» Records supplied
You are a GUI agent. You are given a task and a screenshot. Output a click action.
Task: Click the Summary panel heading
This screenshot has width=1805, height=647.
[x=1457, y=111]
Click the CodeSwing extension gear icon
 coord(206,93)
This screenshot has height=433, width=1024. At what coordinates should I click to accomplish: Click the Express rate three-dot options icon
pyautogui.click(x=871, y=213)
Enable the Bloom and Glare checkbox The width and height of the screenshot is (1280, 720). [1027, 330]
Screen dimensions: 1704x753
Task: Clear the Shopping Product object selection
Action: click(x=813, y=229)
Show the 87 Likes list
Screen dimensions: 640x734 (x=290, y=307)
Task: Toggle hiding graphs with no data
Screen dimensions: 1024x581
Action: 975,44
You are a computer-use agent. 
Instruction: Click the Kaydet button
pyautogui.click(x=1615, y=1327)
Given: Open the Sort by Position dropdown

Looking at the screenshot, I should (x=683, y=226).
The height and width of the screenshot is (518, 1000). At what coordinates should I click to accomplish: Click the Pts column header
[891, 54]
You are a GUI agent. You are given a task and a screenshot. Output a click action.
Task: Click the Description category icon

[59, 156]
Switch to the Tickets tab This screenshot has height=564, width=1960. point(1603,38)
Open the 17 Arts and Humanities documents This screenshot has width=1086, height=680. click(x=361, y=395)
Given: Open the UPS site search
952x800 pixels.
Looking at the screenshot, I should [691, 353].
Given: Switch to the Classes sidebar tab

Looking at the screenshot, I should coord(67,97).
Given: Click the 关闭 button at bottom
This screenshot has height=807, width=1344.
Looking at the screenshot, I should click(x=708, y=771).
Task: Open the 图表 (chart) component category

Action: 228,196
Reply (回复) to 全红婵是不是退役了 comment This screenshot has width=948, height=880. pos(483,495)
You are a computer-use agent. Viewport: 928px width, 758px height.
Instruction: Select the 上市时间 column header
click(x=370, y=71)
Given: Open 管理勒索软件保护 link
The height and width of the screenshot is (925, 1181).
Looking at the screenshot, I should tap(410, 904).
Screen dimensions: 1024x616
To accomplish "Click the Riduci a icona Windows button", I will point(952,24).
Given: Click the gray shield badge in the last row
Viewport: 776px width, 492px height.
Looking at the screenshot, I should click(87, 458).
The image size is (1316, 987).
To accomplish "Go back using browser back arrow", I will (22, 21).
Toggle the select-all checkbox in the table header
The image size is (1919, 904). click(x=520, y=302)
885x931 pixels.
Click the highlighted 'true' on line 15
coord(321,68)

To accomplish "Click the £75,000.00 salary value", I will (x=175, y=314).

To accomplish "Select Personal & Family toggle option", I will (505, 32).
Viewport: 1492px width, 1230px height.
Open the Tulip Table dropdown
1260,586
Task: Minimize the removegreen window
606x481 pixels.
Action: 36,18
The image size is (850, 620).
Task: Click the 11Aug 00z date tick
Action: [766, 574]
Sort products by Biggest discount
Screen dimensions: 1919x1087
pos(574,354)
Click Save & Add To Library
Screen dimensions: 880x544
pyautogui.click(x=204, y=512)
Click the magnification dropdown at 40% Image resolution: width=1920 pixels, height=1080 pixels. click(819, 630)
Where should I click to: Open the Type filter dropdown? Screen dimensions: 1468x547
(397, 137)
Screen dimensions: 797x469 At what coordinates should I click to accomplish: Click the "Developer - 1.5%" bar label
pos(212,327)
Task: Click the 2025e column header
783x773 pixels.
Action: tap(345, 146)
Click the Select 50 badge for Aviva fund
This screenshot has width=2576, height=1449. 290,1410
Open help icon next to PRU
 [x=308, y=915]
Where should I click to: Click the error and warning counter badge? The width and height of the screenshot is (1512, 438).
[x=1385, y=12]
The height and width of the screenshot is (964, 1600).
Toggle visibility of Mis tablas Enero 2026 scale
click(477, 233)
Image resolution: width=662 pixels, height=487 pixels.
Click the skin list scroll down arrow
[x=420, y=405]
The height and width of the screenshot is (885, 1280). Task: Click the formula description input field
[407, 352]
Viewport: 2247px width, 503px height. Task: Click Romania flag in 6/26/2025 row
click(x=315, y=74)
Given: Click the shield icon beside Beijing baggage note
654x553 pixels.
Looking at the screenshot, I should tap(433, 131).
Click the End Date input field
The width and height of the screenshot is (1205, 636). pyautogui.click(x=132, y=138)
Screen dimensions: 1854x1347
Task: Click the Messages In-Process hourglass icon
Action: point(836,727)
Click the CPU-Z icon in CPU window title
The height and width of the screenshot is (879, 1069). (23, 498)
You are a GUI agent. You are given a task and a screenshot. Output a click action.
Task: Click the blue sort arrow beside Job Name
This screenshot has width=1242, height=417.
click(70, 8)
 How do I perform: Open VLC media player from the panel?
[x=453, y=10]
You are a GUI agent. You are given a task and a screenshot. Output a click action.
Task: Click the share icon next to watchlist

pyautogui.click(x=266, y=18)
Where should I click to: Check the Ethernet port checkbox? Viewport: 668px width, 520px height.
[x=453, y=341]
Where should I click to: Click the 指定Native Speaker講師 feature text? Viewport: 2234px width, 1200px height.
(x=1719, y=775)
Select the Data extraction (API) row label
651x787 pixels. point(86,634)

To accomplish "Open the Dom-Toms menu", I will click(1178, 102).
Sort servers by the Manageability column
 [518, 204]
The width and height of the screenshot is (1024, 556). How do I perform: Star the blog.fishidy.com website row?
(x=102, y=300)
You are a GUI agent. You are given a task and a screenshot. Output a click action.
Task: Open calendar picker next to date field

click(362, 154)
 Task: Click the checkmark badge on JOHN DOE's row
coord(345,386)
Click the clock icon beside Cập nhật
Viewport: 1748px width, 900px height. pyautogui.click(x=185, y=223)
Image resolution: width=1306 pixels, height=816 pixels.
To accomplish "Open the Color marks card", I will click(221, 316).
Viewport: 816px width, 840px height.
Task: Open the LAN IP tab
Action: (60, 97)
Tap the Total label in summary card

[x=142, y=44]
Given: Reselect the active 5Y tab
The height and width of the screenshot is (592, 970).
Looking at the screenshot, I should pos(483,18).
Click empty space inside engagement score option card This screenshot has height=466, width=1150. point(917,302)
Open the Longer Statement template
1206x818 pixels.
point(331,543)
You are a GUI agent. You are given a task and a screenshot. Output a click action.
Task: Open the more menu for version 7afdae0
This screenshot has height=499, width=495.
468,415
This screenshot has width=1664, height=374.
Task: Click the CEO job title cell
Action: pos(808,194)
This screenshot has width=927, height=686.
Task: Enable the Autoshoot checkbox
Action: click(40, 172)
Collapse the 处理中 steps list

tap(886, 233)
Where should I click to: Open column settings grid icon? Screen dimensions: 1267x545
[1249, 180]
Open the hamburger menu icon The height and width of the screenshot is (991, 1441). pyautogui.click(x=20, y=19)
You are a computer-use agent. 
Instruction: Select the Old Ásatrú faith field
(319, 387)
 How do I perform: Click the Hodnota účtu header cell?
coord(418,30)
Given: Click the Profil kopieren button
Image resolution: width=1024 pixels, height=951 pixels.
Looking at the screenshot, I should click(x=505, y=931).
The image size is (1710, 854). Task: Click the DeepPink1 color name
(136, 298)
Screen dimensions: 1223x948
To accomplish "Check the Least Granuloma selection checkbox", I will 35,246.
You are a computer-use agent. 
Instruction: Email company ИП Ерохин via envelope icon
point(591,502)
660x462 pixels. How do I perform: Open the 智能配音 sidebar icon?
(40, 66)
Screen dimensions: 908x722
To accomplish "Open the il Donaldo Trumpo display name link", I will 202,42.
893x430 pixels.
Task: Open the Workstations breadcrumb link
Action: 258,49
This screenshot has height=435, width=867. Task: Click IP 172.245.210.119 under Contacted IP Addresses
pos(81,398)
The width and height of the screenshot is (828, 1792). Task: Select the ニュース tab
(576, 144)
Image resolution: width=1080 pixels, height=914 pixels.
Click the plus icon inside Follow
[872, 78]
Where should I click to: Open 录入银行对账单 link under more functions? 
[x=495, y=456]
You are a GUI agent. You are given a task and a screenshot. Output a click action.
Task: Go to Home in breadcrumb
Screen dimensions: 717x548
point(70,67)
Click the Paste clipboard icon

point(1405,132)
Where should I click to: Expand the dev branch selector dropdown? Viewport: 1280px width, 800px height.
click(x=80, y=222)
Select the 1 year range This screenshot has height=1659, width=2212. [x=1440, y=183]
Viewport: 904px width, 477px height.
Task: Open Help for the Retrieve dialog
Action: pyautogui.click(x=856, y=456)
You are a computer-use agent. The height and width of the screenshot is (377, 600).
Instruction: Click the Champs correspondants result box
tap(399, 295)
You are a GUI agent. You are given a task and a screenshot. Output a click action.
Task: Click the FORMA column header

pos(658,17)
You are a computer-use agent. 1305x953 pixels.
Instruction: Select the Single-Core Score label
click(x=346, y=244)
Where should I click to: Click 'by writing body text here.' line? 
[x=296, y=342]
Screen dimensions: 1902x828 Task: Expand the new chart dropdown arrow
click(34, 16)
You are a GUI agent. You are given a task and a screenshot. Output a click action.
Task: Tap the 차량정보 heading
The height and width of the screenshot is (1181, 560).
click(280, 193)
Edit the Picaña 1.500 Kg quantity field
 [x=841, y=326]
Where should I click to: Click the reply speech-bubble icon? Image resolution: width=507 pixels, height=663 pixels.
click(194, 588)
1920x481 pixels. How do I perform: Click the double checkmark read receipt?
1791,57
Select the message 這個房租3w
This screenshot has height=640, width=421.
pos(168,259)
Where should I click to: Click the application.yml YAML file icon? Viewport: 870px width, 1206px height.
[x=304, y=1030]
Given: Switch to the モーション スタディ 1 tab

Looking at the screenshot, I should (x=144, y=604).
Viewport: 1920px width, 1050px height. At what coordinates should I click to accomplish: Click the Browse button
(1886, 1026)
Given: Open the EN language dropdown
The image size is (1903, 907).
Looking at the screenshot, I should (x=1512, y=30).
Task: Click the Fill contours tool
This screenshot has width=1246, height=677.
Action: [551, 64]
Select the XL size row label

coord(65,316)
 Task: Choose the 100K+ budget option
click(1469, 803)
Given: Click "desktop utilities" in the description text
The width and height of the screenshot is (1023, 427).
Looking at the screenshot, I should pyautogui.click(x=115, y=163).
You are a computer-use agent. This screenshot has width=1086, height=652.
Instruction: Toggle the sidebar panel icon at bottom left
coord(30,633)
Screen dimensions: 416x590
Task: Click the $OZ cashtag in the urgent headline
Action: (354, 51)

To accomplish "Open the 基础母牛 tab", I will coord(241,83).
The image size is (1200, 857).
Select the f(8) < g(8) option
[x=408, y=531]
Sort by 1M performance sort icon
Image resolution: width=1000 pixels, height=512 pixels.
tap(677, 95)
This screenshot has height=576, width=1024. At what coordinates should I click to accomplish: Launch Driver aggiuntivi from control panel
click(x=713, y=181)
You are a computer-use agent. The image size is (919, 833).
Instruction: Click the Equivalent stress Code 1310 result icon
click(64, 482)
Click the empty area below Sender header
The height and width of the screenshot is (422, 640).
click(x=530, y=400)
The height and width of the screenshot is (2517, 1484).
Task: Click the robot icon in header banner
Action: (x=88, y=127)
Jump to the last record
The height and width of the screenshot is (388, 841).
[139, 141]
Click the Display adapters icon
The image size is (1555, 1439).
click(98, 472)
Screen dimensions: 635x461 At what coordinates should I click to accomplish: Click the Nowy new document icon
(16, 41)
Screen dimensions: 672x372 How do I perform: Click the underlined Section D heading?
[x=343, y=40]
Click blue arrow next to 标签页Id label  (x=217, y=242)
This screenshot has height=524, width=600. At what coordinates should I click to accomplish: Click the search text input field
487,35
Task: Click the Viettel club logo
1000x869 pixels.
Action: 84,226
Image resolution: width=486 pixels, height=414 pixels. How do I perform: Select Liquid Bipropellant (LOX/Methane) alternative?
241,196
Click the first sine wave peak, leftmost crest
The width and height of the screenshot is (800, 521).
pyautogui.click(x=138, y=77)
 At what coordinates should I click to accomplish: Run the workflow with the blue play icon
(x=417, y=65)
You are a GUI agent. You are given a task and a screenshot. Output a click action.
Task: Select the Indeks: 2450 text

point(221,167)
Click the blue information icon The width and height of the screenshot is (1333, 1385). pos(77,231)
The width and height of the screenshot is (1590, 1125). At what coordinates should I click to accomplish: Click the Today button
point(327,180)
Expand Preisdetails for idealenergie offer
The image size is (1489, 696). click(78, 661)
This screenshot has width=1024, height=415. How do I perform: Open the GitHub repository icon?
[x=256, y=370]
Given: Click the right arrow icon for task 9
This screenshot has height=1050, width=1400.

» What you will do
Write out every line from the entries where "computer" appears.

» Exercise answer
You are a computer-use agent. 
You are a computer-use agent. Viewport: 928px width, 758px height.
You are a computer-use agent. 
You are a computer-use agent. 
You are a computer-use agent. The height and width of the screenshot is (377, 600).
You are a computer-use agent. 1305x953 pixels.
You are a computer-use agent. This screenshot has width=1086, height=652.
You are a computer-use agent. The image size is (919, 833).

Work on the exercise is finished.